**Problemas a resolver**
(A) De acordo com o texto de estudo, em que ano o Sonic Youth lançou o álbum Sister?
(B) Escreva a continuação do texto de estudo sobre o Sonic Youth e o começo do fim dos Hermanos, partindo da última frase apresentada.

**Texto de estudo**
Loucuras, Barba, Lanny, Youth e o começo do fim dos Hermanos

Não Devo atualizar tão cedo. Então… toma um texto grandão!
E vê se deixa uma pegada por aqui, viu?

I – Esquizofrenia:

Schizophrenia é o nome da faixa de abertura do álbum Sister, lançado em 1987 pelo Sonic Youth. Esquizofrenia é uma espécie de transtorno do funcionamento cerebral (não é muito correto chamá-la de “doença”), que, segundo muitos acreditam, entre outras coisas, influi também no “potencial artístico” de quem a possui – não sendo portanto de toda má.

**Dados fornecidos**
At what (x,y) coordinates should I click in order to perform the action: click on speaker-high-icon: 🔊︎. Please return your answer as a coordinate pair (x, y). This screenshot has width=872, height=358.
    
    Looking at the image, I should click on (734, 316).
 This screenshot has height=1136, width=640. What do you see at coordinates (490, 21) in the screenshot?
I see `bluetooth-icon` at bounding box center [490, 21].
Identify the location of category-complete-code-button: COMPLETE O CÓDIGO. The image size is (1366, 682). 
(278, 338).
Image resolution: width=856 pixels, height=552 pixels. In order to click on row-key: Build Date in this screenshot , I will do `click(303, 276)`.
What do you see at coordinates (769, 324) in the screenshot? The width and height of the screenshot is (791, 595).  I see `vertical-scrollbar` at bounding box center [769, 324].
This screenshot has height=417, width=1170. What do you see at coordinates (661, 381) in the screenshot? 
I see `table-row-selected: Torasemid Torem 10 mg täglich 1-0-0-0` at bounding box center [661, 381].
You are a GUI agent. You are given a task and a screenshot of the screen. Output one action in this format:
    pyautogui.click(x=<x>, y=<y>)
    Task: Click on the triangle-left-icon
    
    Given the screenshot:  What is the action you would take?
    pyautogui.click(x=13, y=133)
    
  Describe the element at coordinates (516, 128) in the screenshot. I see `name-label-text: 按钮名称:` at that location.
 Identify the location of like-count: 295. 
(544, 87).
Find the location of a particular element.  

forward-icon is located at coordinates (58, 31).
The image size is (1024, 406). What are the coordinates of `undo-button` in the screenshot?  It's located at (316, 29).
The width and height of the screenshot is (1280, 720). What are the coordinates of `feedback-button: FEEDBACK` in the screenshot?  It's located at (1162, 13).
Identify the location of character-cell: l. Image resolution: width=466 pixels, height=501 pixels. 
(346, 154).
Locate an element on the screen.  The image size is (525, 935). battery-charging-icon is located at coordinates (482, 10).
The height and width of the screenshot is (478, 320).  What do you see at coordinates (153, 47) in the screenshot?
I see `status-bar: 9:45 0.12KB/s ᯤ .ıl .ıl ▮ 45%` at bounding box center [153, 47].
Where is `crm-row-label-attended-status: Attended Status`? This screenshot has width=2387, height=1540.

**Resultados por tarefa**
(A) Em 1987.

(B)
De fato, eu mesmo conheço três sujeitos, com diferentes graus de esquizofrenia. Três exímios músicos que compartilham, além do fato de serem autodidatas, os problemas de se conviver em sociedade, as crises de alucinações e as fobias (um tem medo de porco, outro de… CAFÉ e o outro, de cães – por menores que sejam). E os três estão por aí: um é professor de guitarra em uma escola de música para adolescentes, o outro é fotógrafo e o terceiro… bem, o terceiro passa boa parte do tempo trancado em casa e, de vez em quando, arruma algum aluno para suas aulas de teclado.

Não se assuste ao saber que a esquizofrenia é muito mais comum do que se possa imaginar. Assim como qualquer… “loucura”. Diz o velho ditado que, blablablá, “todo mundo tem um pouco”.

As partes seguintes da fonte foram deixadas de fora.